This week's column at Newsroom takes another look in at the problems at Treasury. A snippet:
'We're doing something about it'I've been able to get a few things clarified by Treasury, with a few more yet to come under OIA. The blinded recruitment process for graduate analysts, at least for the most recent year, worked as follows.
Treasury’s response notes that Treasury has now put in place a work programme focused on economic capability, including training and developing existing staff and recruitment for economists.
But in the 2019 recruitment round for graduate analysts, while ten of fifteen had at least some background in economics, only four had at least Honours-level training in economics or finance. The recruitment process did little to distinguish candidates with an undergraduate minor in economics as part of another degree from those candidates with a Masters or Honours degree in economics.

◆ **RECORDED INFORMATION**
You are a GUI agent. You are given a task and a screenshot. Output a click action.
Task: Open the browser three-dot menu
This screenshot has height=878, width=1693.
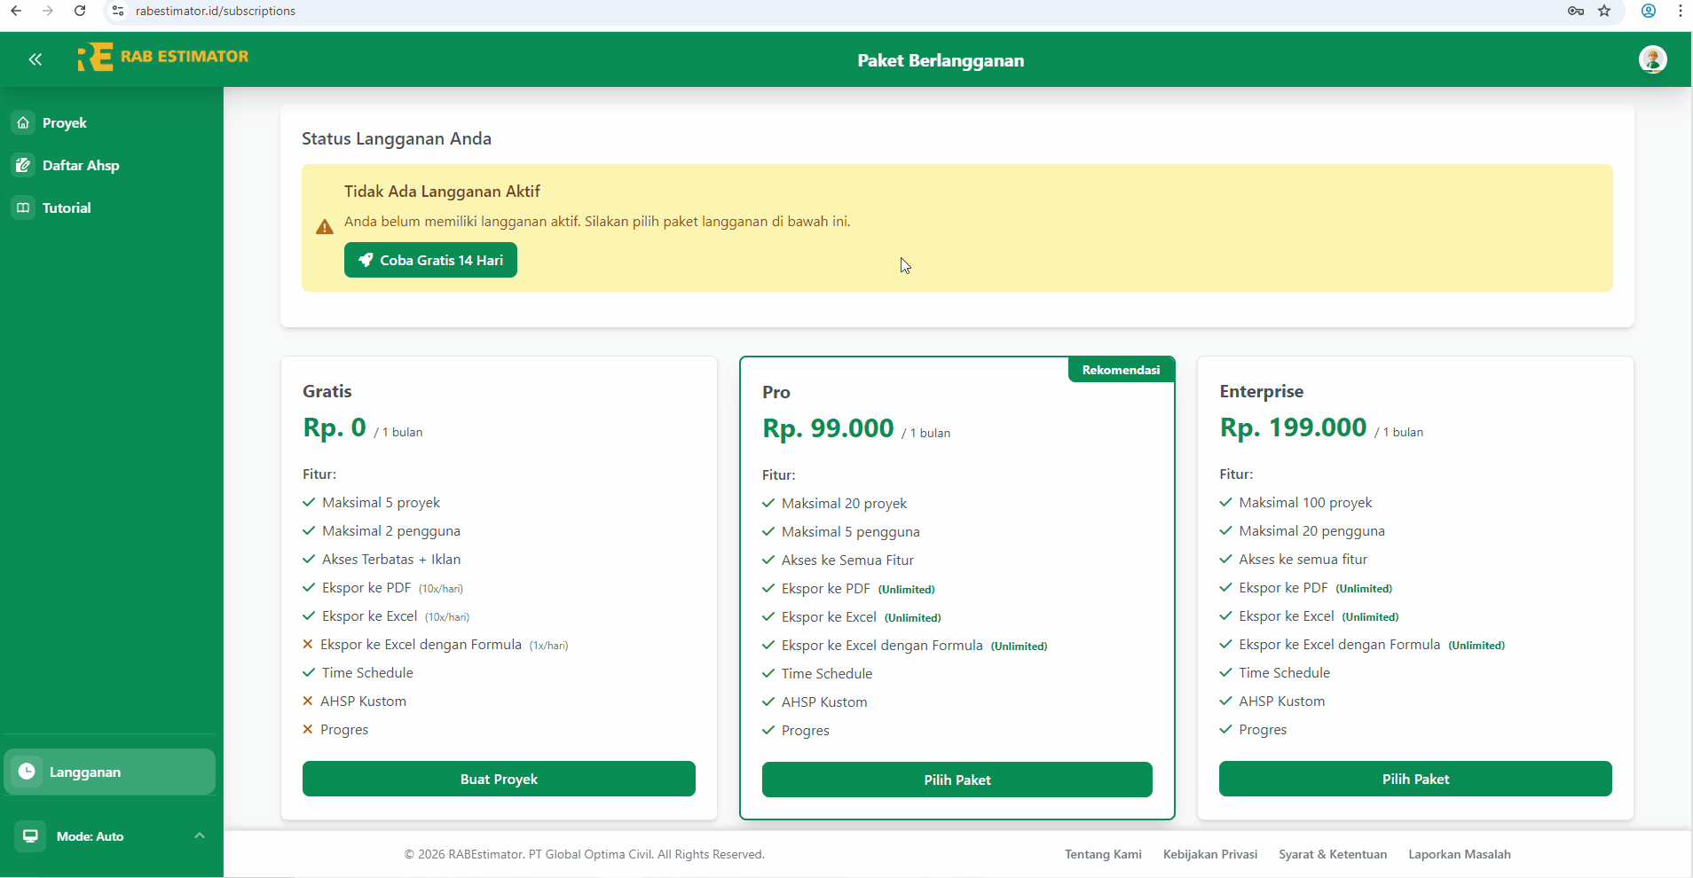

◆ **TO-DO LIST**
**a.** According to the Treasury column, how many of the fifteen people in the 2019 graduate analyst recruitment round had at least Honours-level training in economics or finance?
**b.** Reproduce everything in the Treasury column from "This week's column" down to "worked as follows.".
The material has no connection to the Treasury column.

◆ **SOLUTIONS TO THE EXERCISE**
**a.** Four.

**b.**
This week's column at Newsroom takes another look in at the problems at Treasury. A snippet:
'We're doing something about it'I've been able to get a few things clarified by Treasury, with a few more yet to come under OIA. The blinded recruitment process for graduate analysts, at least for the most recent year, worked as follows.